Part 2: Deciding On Your Retirement Goals
April 29, 2008 – 5:16 pmIn my last post I covered bad ways to figure out how much money or sources of cash flow you need in order to retire.
Today we’ll cover the initial decisions necessary to start your retirement planning. Here’s the key goal for today: estimate how much income you will need in retirement in today’s dollars (i.e. don’t adjust for inflation yet).
Easy Way: Estimate your retirement income needs based on a percentage of your current income.
A common recommendation is to use 70-80% of your current pre-tax income (gross income), although some financial “experts” and professional planners give recommendations that range from 70-110%. The truth is you need to think through this decision based on your own lifestyle and expectations.
If you’re frugal, like some of my fellow bloggers for example, perhaps you live off 50% of your income now. If that’s the case there’s no reason to think that you won’t be able to continue doing so, unless of course you’re not happy with your current lifestyle.
For others of you, perhaps you have a huge house now and plan to downsize. If that’s the case you should search around on the internet and get a rough idea of how much you’ll save in yearly expenses (after insurance, property taxes, etc) based on your new location and/or house size.
In my own case, I look at the level of lifestyle I currently enjoy and then try to adjust it in rough terms based on my wants, needs, and desires. For example my wife and I have a home we like that would be big enough but not too big for us in our retirement years. We have a stable spending pattern, and although we don’t have kids yet we expect to be kid-free in retirement as well. This makes our calculation easier to perform and understand. We simply say: “Are we happy with our lifestyle now”, and if so we just need to remove the savings portion from our income to get our necessary retirement income.
We’re just looking for a working assumption here. Don’t spend 3 years trying to come up with the perfect calcuation that takes everything into account. You can always change your mind and revise your plans later.
Harder Way: Put together a retirement budget
If you take this approach it’s best to start with your existing family budget and then adjust a copy of it based on the following:
- Which expenses will go down when you retire? Gasoline, clothing, and dining out (lunches)?
- Which expenses will go up?

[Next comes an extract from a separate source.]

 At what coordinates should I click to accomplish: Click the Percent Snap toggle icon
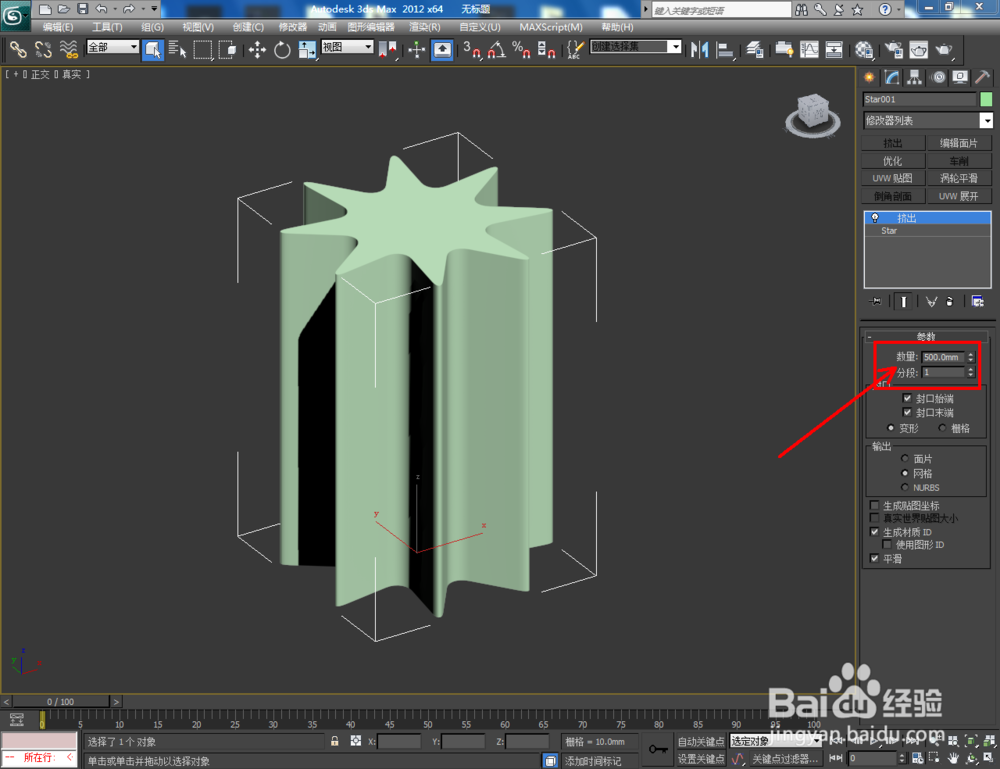point(522,49)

Medical expenses, insurance premiums, travel, hobby costs?
- Do you want your level of giving to go up or down?
- Will your on-going housing costs change? Will you relocate or stay where you are?
- Will your debt payments be complete by the time you retire?
Watchout: make sure you keep track of your number in terms of gross income (pre-tax). Most of the online calculators use gross income (pre-tax) as an input, and then some go one step further and ask you about your pre and post-retirement income tax rates.
Do you have your gross income number now? For the purposes of this post series I’m going to assume $50,000 in pre-tax income ($50M).